Now, 15 years later, she looks back and still has a hard time believing she saw and experienced some of the things she did. Like her first time in Ramadi, shortly after the initial raid.
“There were buildings on fire, blown up things everywhere,” she says. “People suffering and severely, severely wounded, and I’m just watching this as we drive by. Seeing people suffer like that was insane. Even to this day, I’m still digesting some of the things that I saw over there.”
She remembers the chaos. But, she also remembers the many life lessons she gained from her service.
“Kindness matters,” she says, when asked what those lessons were.
You learned that in a war zone?
“Yes, absolutely: Where the smallest kindness can have the largest impact,” she says.
She also learned hard lessons about her limitations. She described the conditions she often found Iraqi women living in.
“They were on the floor with the dogs,” she said. “It was filthy. They weren’t allowed to go outside. They weren’t allowed to drive. They weren’t allowed to do anything. That was their everyday life, and had been ever since they could remember.”

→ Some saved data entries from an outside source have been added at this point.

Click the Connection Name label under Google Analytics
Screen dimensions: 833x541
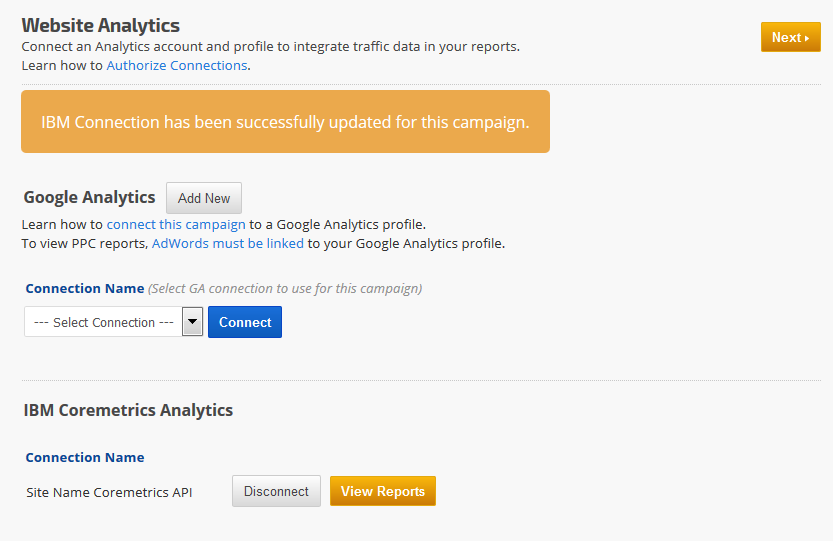pyautogui.click(x=85, y=288)
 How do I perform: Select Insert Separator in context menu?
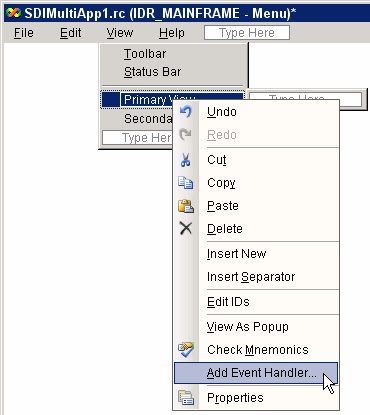(x=256, y=277)
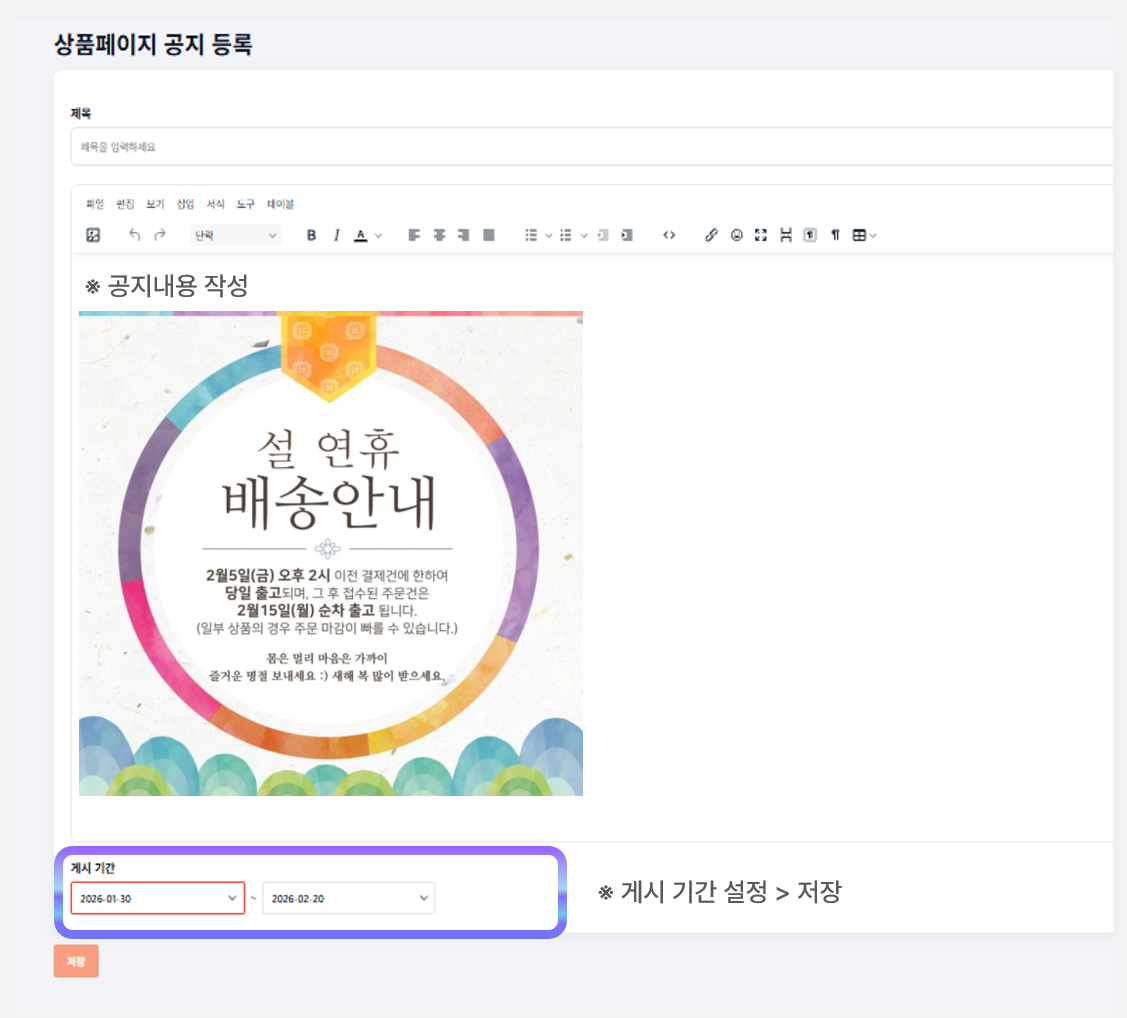Screen dimensions: 1127x1018
Task: Switch editor to fullscreen mode
Action: point(761,235)
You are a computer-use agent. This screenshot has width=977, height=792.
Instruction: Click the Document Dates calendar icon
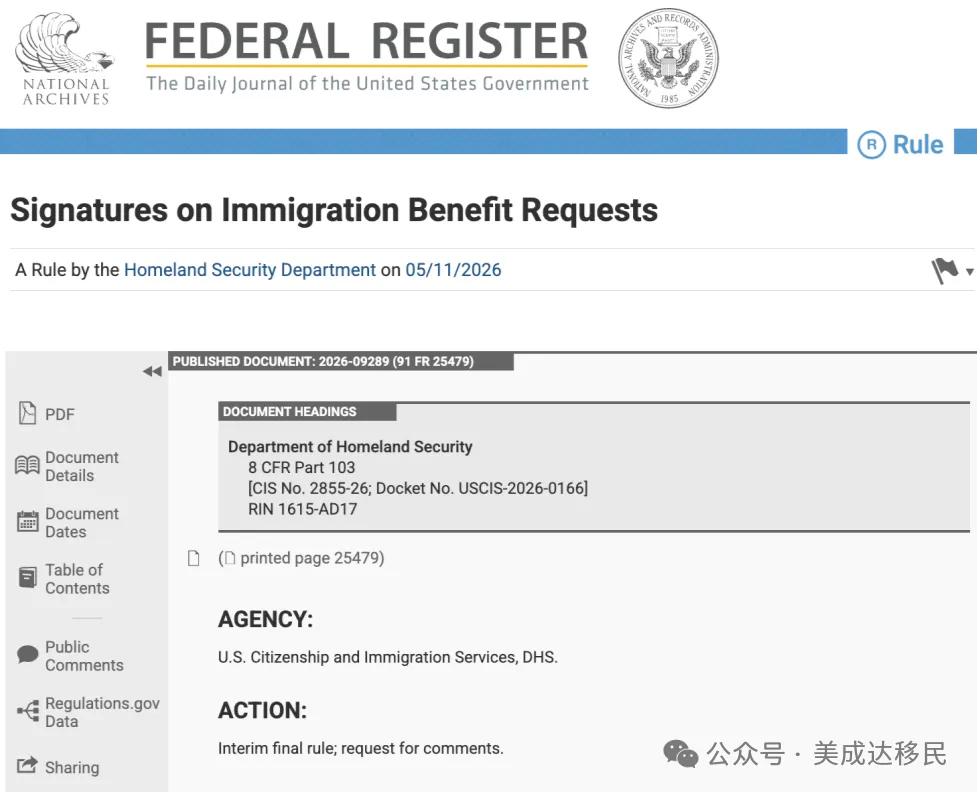pyautogui.click(x=27, y=522)
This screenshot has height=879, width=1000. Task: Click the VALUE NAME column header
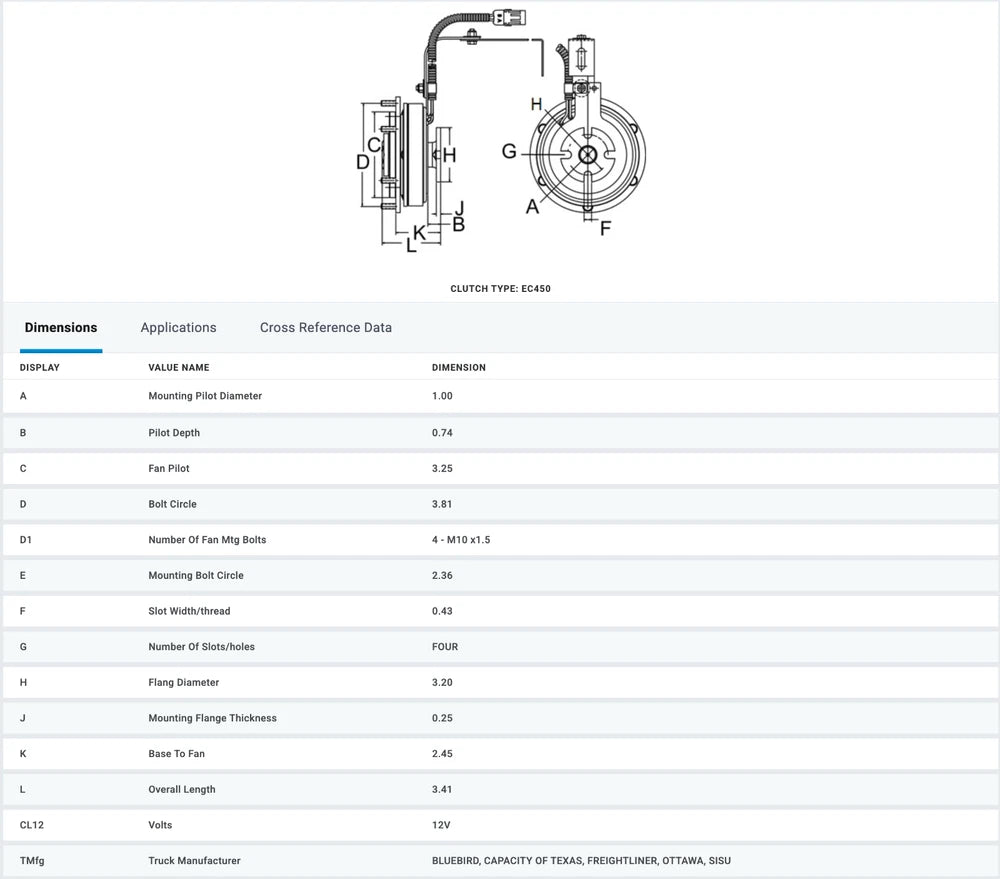coord(179,368)
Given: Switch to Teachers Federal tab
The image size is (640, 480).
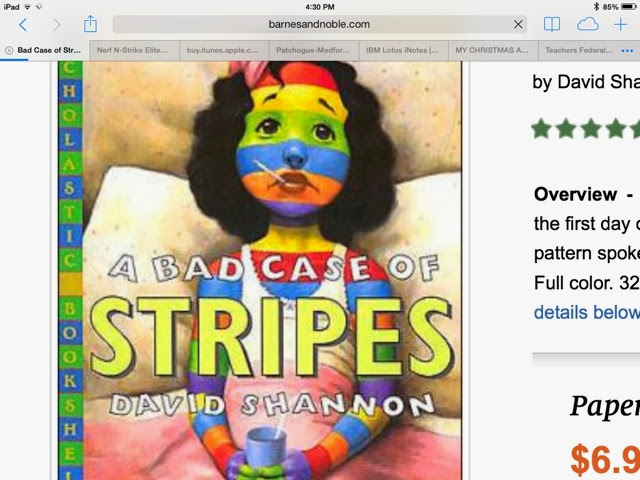Looking at the screenshot, I should pos(579,50).
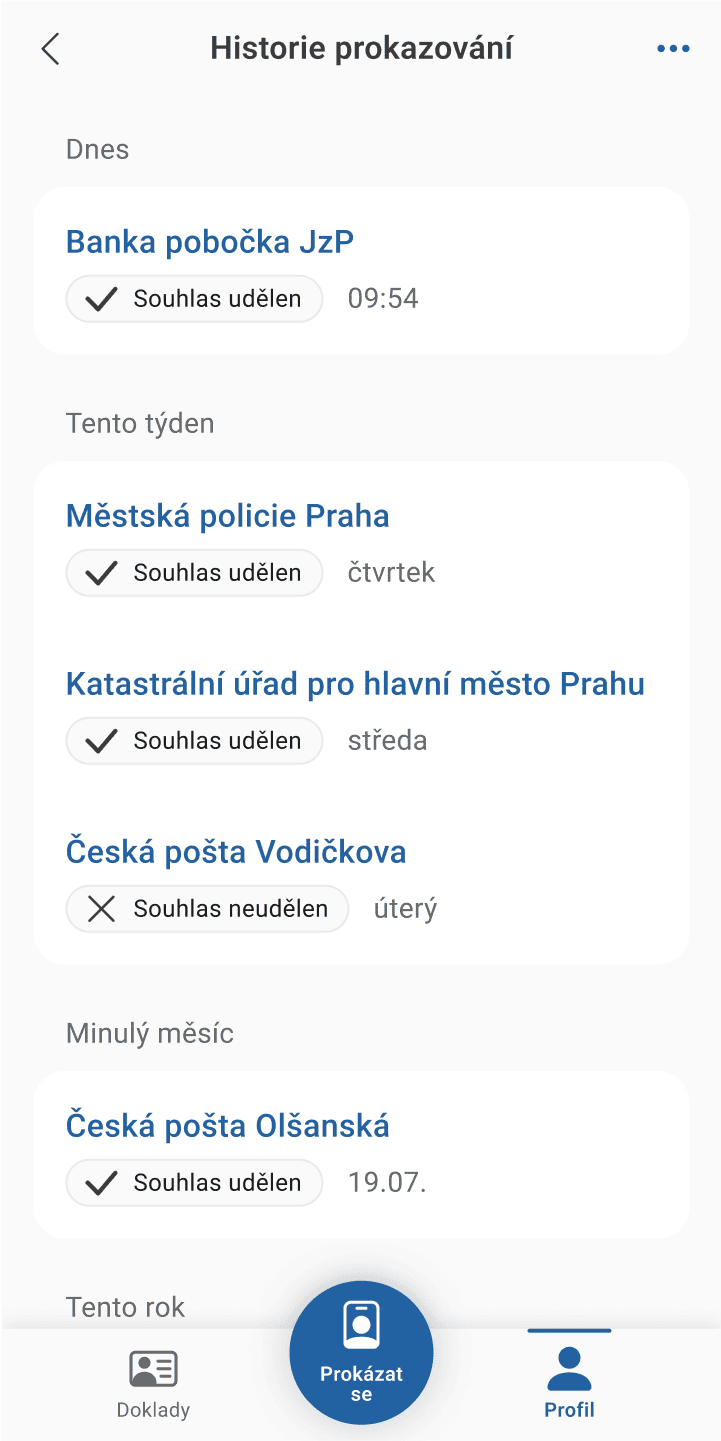Select Česká pošta Vodičkova entry

tap(236, 852)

It made her angry, and she wanted to do something about it. She would pick the women up, dust them off and shame the men for treating them that way.
“I’d say, ‘See? She’s a human, too,’” she recalled. “Then later, when I would see that woman in pieces, or tortured in the street, I realized that I can’t take these people home with me.”
It taught her the stakes she was playing with. This was life and death, not some childish, “I’m going to teach you a lesson” game.
“I learned that to really communicate with people, you have to do it within their reality, or you’re going to cause a lot of pain,” she said. “And that’s not what I wanted to do.”
Despite the often difficult, dangerous and trying circumstances of her service overseas, Miller said she looks back positively on the experience and, especially, the positive growth and wisdom it developed in her. Among other things, it gave her a deep respect for life and an appreciation of her country and the many freedoms it affords, especially to women.
“It was honestly the best move I could have made,” she said of her decision to enlist. “It changed the trajectory of my life for the better.”